Les insurges somaliens en passe de terroriser le monde !
Alain CHARRET
Le 14 septembre 2009 une opération des forces spéciales américaines, dans le sud de la Somalie, éliminait Saleh Ali Saleh Nabhan. Il était recherché par les services de Washington pour son implication présumée dans les attentats anti-israéliens de Mombasa, au Kenya, en 2002.
Trois jours plus tard, un double attentat suicide frappait le quartier général de la force de maintien de la paix de l'Union africaine dans la capitale somalienne. Revendiqué par Al-Shabaab, cet attentat faisait 21 victimes parmi lesquelles le commandant adjoint de l'AMISOM [1], le général burundais Juvenal Niyoyunguruza. La revendication précisait qu'il s'agissait d'une opération visant à venger l'assassinat par les militaires américains de Saleh Ali Saleh Nabhan. Les insurgés islamistes somaliens faisaient ainsi preuve d'une redoutable capacité de réaction.
La rapidité avec laquelle ces derniers ont pu monter une telle opération nécessitait d'importants moyens, tant financiers que logistiques. Selon un chercheur spécialisé sur les groupes islamistes, Al-Shabaab aurait notamment bénéficié de la complicité du ministre somalien de la Défense, Cheikh Yousouf Mohamed Siad. Ce dernier aurait vendu pour 50 000 dollars l'information concernant la tenue à l'aéroport de Mogadiscio de la réunion regroupant des responsables somaliens et le commandement de la mission de l'Union africaine.
Cheikh Yousouf Mohamed Siad, également connu sous le nom de Indha'adde, est un transfuge du Hizbul Islam dirigé par Cheikh Hassan Dahir Aweys. Ce dernier accusé, par les services américains d'être un membre d'Al-Qaïda, fait l'objet d'une fiche de recherche établie par Interpol. Avant de faire défection Indha'adde avait en charge la sécurité de Hizbul Islam. Il a officiellement quitté ce mouvement en mai 2009 pour rejoindre le gouvernement. C'est son implication présumée qui aurait justifié sa brève arrestation par les forces de sécurité ougandaises, le 6 octobre dernier, alors qu'il se trouvait à Kampala en voyage privé [2].
Des kamikazes de nationalité américaine
Au moins un des kamikazes ayant participé à l'attentat du 17 septembre aurait été un ressortissant américain qui résidait auparavant à Seattle. Au volant d'un des deux véhicules volés portant le sigle de l'ONU, il n'aurait eu aucune difficulté à se faire passer pour un officier des Nations unies, en particulier grâce à sa maîtrise de la langue anglaise.
Ce ne serait pas une première car, déjà, en octobre 2008, lors de la série d'attentats suicide qui avait frappé Hargeisa, au Somaliland, et Bossasso, une ville du nord-est de la Somalie, un des kamikazes était citoyen américain.
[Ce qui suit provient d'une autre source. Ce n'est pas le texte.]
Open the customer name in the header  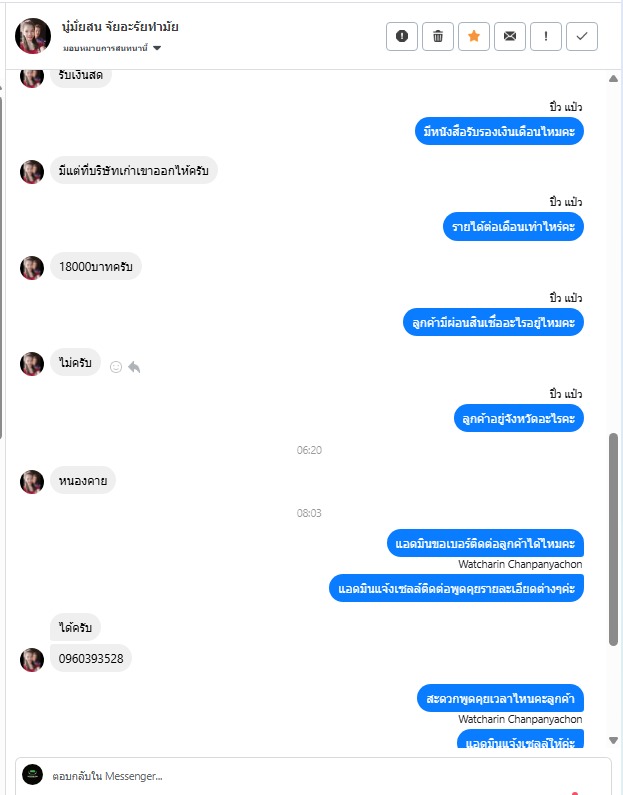[x=120, y=26]
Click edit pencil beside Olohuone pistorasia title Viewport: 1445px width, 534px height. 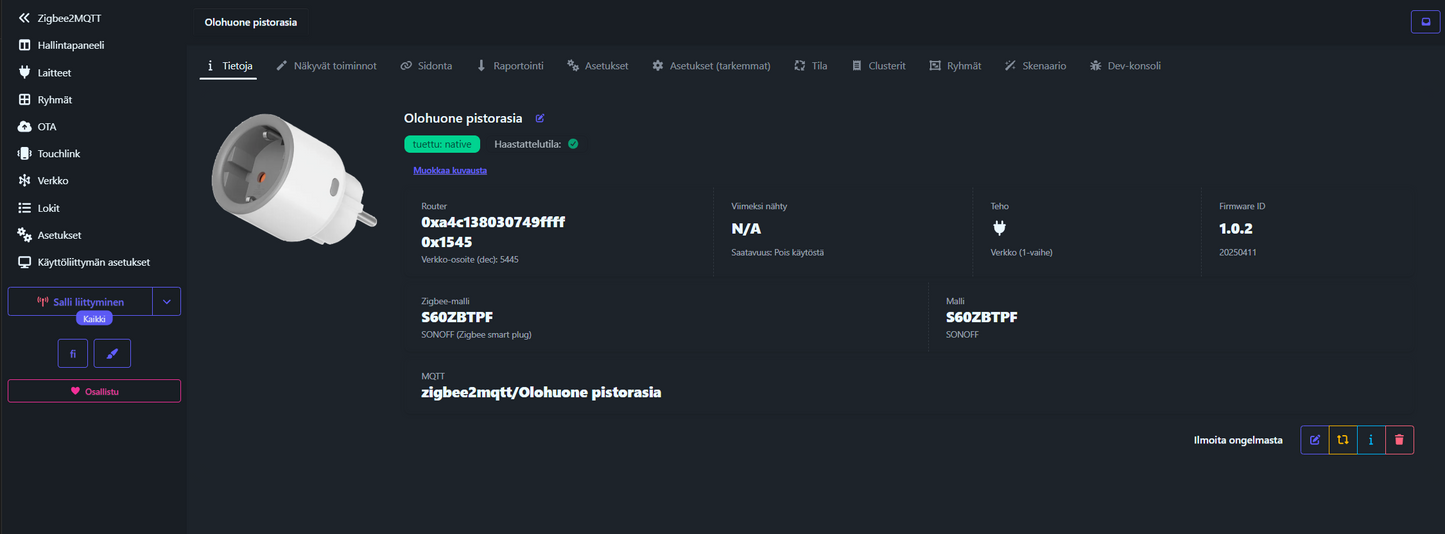[540, 118]
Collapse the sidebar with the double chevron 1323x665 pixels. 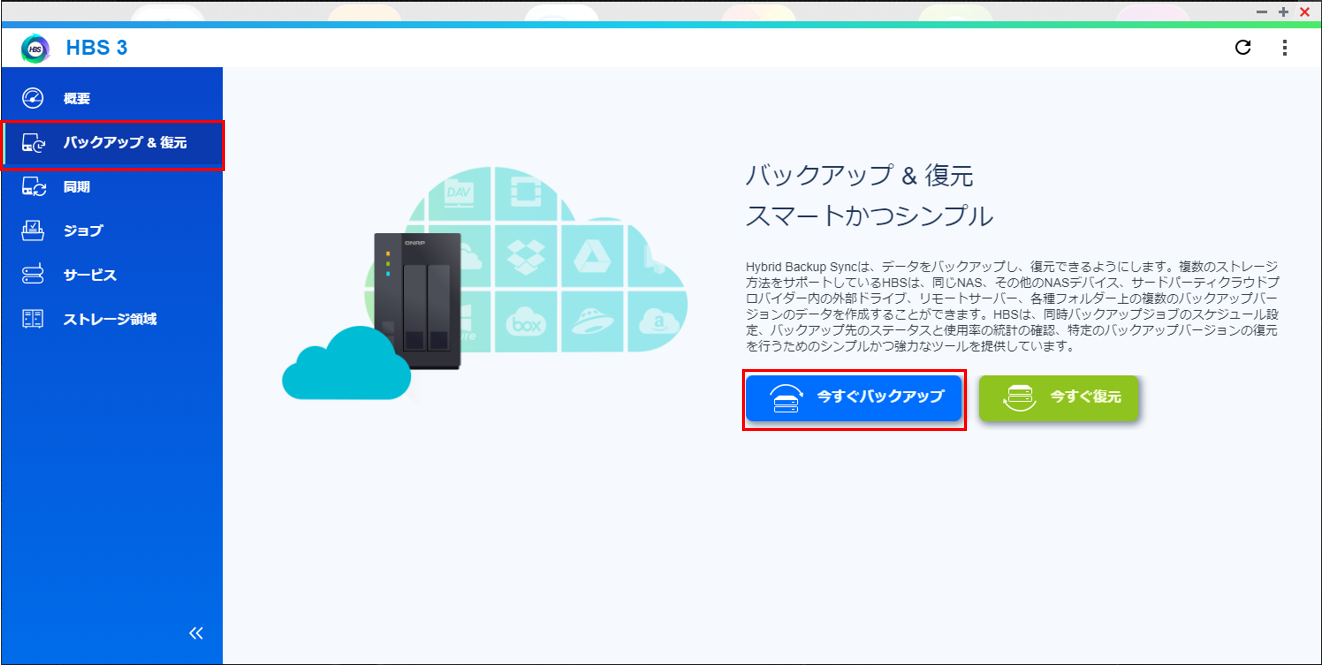click(x=196, y=633)
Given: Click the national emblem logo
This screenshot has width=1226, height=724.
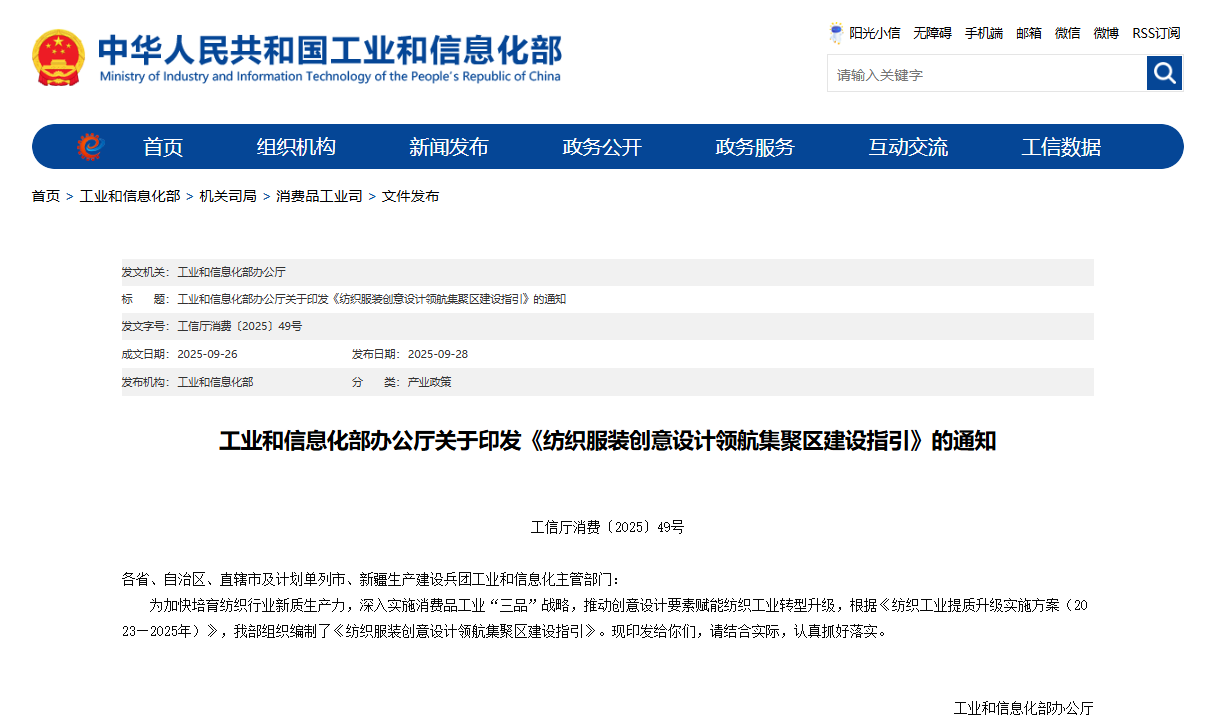Looking at the screenshot, I should click(x=59, y=58).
Il s'agissait de Mohamed Shirwa, un ancien étudiant de Minneapolis âgé de 27 ans, qui est ainsi le premier cas connu de kamikaze en provenance des Etats-Unis.
Selon Robert Mueller, le directeur du FBI, plusieurs dizaines de ressortissants américains se trouveraient actuellement en Somalie afin de s'entraîner au djihad. Le camp d'entraînement baptisé Abou Souleim situé dans le sud du pays, compte, parmi ses instructeurs, un Américain qui se fait appeler Abou Mansour Al-Amriki. Celui-ci est né en mai 1984 en Alabama et son vrai nom est Omar Hammami. Il est apparu plusieurs fois sur des vidéos de propagande émanant d'Al-Shabaab.
Toujours selon le directeur du FBI, ce sont au moins 1 100 volontaires étrangers, parmi lesquels figurent des ressortissants de plusieurs pays européens, qui se trouveraient actuellement en Somalie. Le fait que ces combattants participent aux combats locaux est un élément confirmant la radicalisation du mouvement. Mais à moyen terme cela peut devenir une menace dépassant la Somalie et même l'Afrique. Il est effectivement à craindre que des Occidentaux endoctrinés par Al-Shabaab ne regagnent leurs pays d'origine dans le but d'y perpétrer des actes terroristes. Ce qui fait dire à Robert Mueller qu'Al-Shabaab représente une menace pour les États-Unis.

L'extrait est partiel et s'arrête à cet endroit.